• [What this exercise asks]
a: Reproduce the blog post word for word, starting at "Friday is my" and ending at "the other list.".
b: Using the blog post, mark each statement yes or no, and quote the words that decide it: (i) Jon Stein now lives in Goshen, N.Y. (ii) Hootenanny Cafe airs on Saturdays at 6PM. (iii) The FAR poll is for jazz music.

• [Page text]
* * * * * * * * *
Wednesday, December 31, 2003

A Plug for an Old College Pal

Jon Stein has been performing and pushing folk music even before I met him at UNM back in 1972. He introduced me to a couple of my very best friends, Jon "Boo Boo" Bowman (New Mexico Magazine, Santa Fe Film Festival) and Erik Ness (New Mexico Farm & Livestock Bureau, Danger Peligro Detective Agency).

Jon is still performing and pushing folk music, though these days he lives in Goshen, N.Y. He's responsible for Folk at Goshen Inn, he books folk artists including Tom Pacheco, and he's got a radio show, that, unlike mine, you can hear on the internet. His Hootenanny Cafe airs Fridays at 6PM on WTBQ AM 1110 and Sundays at 9PM.

So check him out.

I'm off work this week, so there will be no Roundhouse Round-up Thursday. Look for my political here next Thursday.

Friday is my BEST CDS of 2003 column. Selections from those CDs will be featured on Sunday's Terrell's Sound World on KSFR (10 p.m. to midnight).

On Friday's Santa Fe Opry (same time, same station) I'll be playing my selections I submitted for the annual Freeform American Roots Radio (FAR) poll. There's some overlap with the other best-of list. But the FAR poll is for country and "roots" music, so there will be albums not on the other list.

Confused? Don't be. Just enjoy the music.

Tuesday, December 30, 2003

Bargain Bin Finds

I picked up a couple of good used compilation CDs -- at low, low prices -- in the used bins in recent days.
* * * * * * * * *
• [Material]
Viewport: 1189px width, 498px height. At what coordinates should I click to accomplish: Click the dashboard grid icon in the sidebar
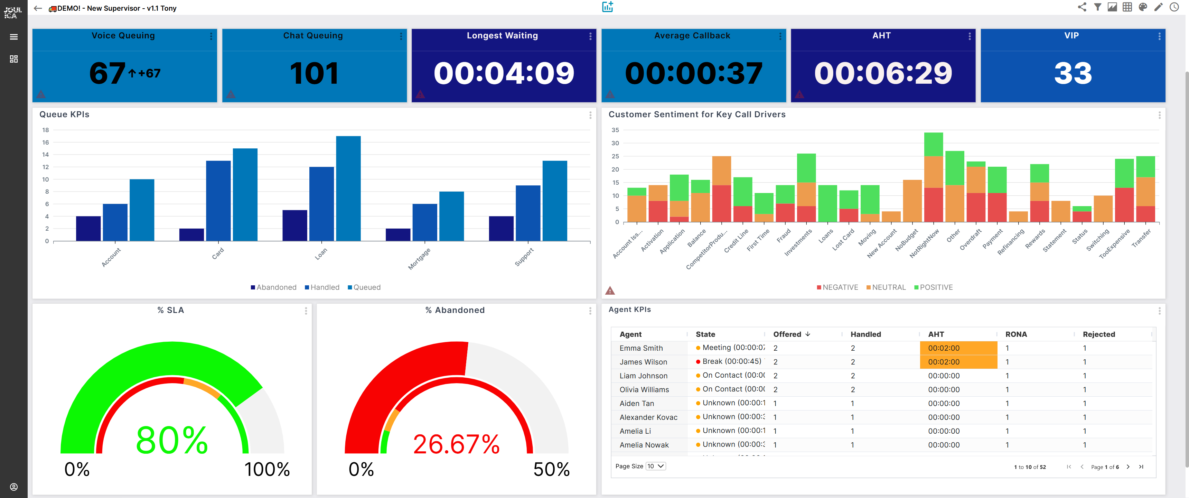pyautogui.click(x=13, y=59)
* * * * * * * * *
• [Answers by task]
a:
Friday is my BEST CDS of 2003 column. Selections from those CDs will be featured on Sunday's Terrell's Sound World on KSFR (10 p.m. to midnight).

On Friday's Santa Fe Opry (same time, same station) I'll be playing my selections I submitted for the annual Freeform American Roots Radio (FAR) poll. There's some overlap with the other best-of list. But the FAR poll is for country and "roots" music, so there will be albums not on the other list.

b:
(i) Yes: "though these days he lives in Goshen, N.Y."
(ii) No: "His Hootenanny Cafe airs Fridays at 6PM on WTBQ AM 1110 and Sundays at 9PM."
(iii) No: "the FAR poll is for country and "roots" music"